*LH 3 Apr 2003* - This is a minor improvement to Colliding Balls by David Easton. Devoting a separate page for this material is not meant to suggest any special importance of what follows. The real reason is not to break *reapability* of the original code (see wish-reaper or wiki-reaper for an explanation). See also Colliding Coins.

*David Easton 4 Apr 2003* - Great improvements and simplifications. They make a huge difference to the performance - one tenth the CPU usage on my NT machine!

The calculations in *postColVels* can be simplified as follows:

proc postColVels {u1 u2 m1 m2} { set u [expr {2*($m1*$u1+$m2*$u2)/($m1+$m2)}] list [expr {$u-$u1}] [expr {$u-$u2}] }

In *collide*, one can do without the fragment

# Always call the ball on the right (2) and the one on the left (1) ...

by changing

# If they are not going towards each other, then they will not collide if { $uparr2 > $uparr1 } { return }

to

# If they are not going towards each other, then they will not collide if { $x1 != $x2 } { if { $x1<$x2 && $uparr2>$uparr1 || $x1>$x2 && $uparr2<$uparr1 } return } else { if { $y1<$y2 && $uparr2>$uparr1 || $y1>$y2 && $uparr2<$uparr1 } return }

In *collide*, the angle of the collision axis is computed by

set diffX [expr 1.0 * ($x2 - $x1)] set diffY [expr 1.0 * ($y2 - $y1)] set phi [expr atan ($diffY / $diffX)]

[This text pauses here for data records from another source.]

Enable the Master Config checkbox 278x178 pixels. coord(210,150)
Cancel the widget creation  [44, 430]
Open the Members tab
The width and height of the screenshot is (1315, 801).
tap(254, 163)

Unfortunately, *phi* is undefined if *diffX* is zero. A correct version:

if { $x1 != $x2 } { set phi [expr {atan(double($y2-$y1)/double($x2-$x1))}] } else { set phi [expr {asin(1)}] ;# 90 degrees }

In *checkForCollision*, an infinite loop is possible. This is a subtle bug that manifests in rather rare circumstances. Details below.

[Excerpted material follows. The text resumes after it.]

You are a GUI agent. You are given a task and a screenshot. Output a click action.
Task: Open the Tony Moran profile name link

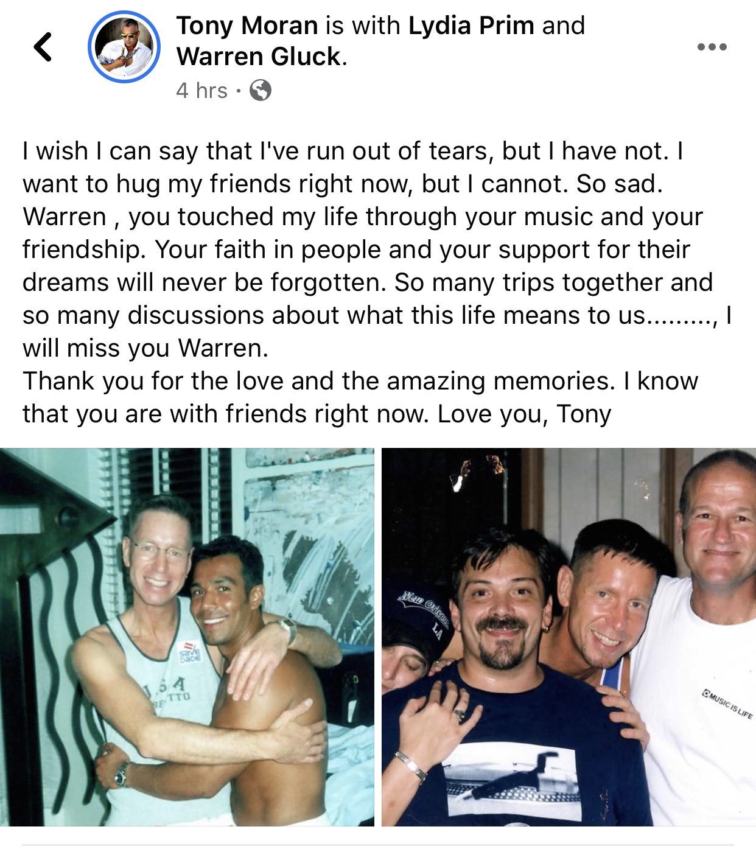click(247, 26)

The following code is used to find other balls that overlap with the given *tag* ball:

lassign $State(pos,$tag) ourX ourY set ourId [$State(canvas) find withtag $tag] set id [$State(canvas) find closest $ourX $ourY $State(rad,$tag) $ourId] while { $id != $ourId } { ... set id [$State(canvas) find closest $ourX $ourY $State(rad,$tag) $id] }

Unfortunately, the loop does not always terminate. This is caused by the line

lassign $State(pos,$tag) ourX ourY

that is supposed to compute the center point of the *tag* ball. The problem is that the *tag* ball has been moved on canvas by its velocity vector (in *moveBalls*) without updating the *State(pos,$tag)*, so its real center is somewhere else. Delaying the update of *State(pos,$tag)* is done on purpose, so we cannot simply correct *moveBalls*. We should rather compute the real center point. For example,

lassign [$State(canvas) coords $tag] x1 y1 x2 y2 set ourX' [expr {($x1+$x2)/2.0}] set ourY' [expr {($y1+$y2)/2.0}]

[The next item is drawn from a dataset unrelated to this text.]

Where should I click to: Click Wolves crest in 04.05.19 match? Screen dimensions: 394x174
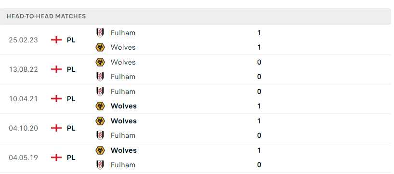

In most circumstances the points (*ourX*,*ourY*) and (*ourX ,*

proc checkForCollision { tag } { global State set c $State(canvas) set r $State(rad,$tag) lassign [$c coords $tag] x1 y1 x2 y2 set x [expr {($x1+$x2)/2.0}] set y [expr {($y1+$y2)/2.0}] set overlapList [list] set id [set ourId [$c find withtag $tag]] $c raise $tag ;# not sure whether really needed while { [set id [$c find closest $x $y $r $id]] != $ourId } { lappend overlapList $id } if { [llength $overlapList] > 0 } { foreach id $overlapList { collide $tag $State(id2tag,$id) } return 1 } return 0 }

Also, it is easy to add some configurable parameters that control the number of balls, their sizes, colours and velocities. For details, have a look at Colliding Coins.

JE In general, you can always replace

set phi [expr {atan($y / $x)} ]

with

set phi [expr {atan2($y, $x)}]

which correctly handles the case *$x == 0.0*.

Also, it's usually a good idea to replace the idiom:

set phi [expr {atan2($y, $x)}] set cos [expr {cos($phi)}] set sin [expr {sin($phi)}]

where *phi* is not subsequently used for anything else, with:

set h [expr {hypot($y, $x)}] if {$h != 0.0} { set cos [expr {$x / $h}] set sin [expr {$y / $h}] } else { # ... exceptional case depends on the application # ... oftentimes [set sin [set cos 0.0]] is appropriate }

This replaces three transcendental functions (expensive) with two divisions and a call to *hypot* (usually much cheaper). Don't know how big a difference this makes in Tcl, where the interpreter overhead may dominate the cost of *atan2*, *sin* and *cos*, but in compiled languages this is almost always a win.

(If the language doesn't support *hypot*, google for "Pythagorean sums" to find a fast implementation.)

*LH 11 Apr 2003* - You cannot always replace *atan*(*y*/*x*) with *atan2*(*y*,*x*). For example,

% set phi [expr {atan(-1/-1)}] 0.785398163397 % set phi [expr {atan2(-1,-1)}] -2.35619449019

Notice that *atan* is the inverse of *tan* and as such its value is always between -*pi*/2 and *pi*/2. On the other hand, *atan2*(*y*,*x*) is the angle of vector (*x*,*y*) and its value is between -*pi* and *pi*. In fact, *atan*(*y*/*x*) = *atan2*(*y*,*x*) only if *x* > 0.

In David's version, ball 1 is always positioned on the left side of ball 2 so *x* >= 0, and it would seem that *atan* can be safely replaced with *atan2*. The problem is that the formulae for computing the projections of velocities are correct only for -*pi*/2 < *phi* <= *pi*/2. For *x* = 0 and *y* < 0, *atan2*(*x*,*y*) = -*pi*/2 and the projections would be wrongly computed in this case.

In my version, substituting *atan2* for *atan* is out of question since I don't reorder the two balls and thus *phi* could easily go outside the range that guarantees the correct computation of the projections.

As far as the more efficient computation of *sin* and *cos* is concerned, I prefer the present version. The gain would be too small to sacrifice the uniformity of the present code.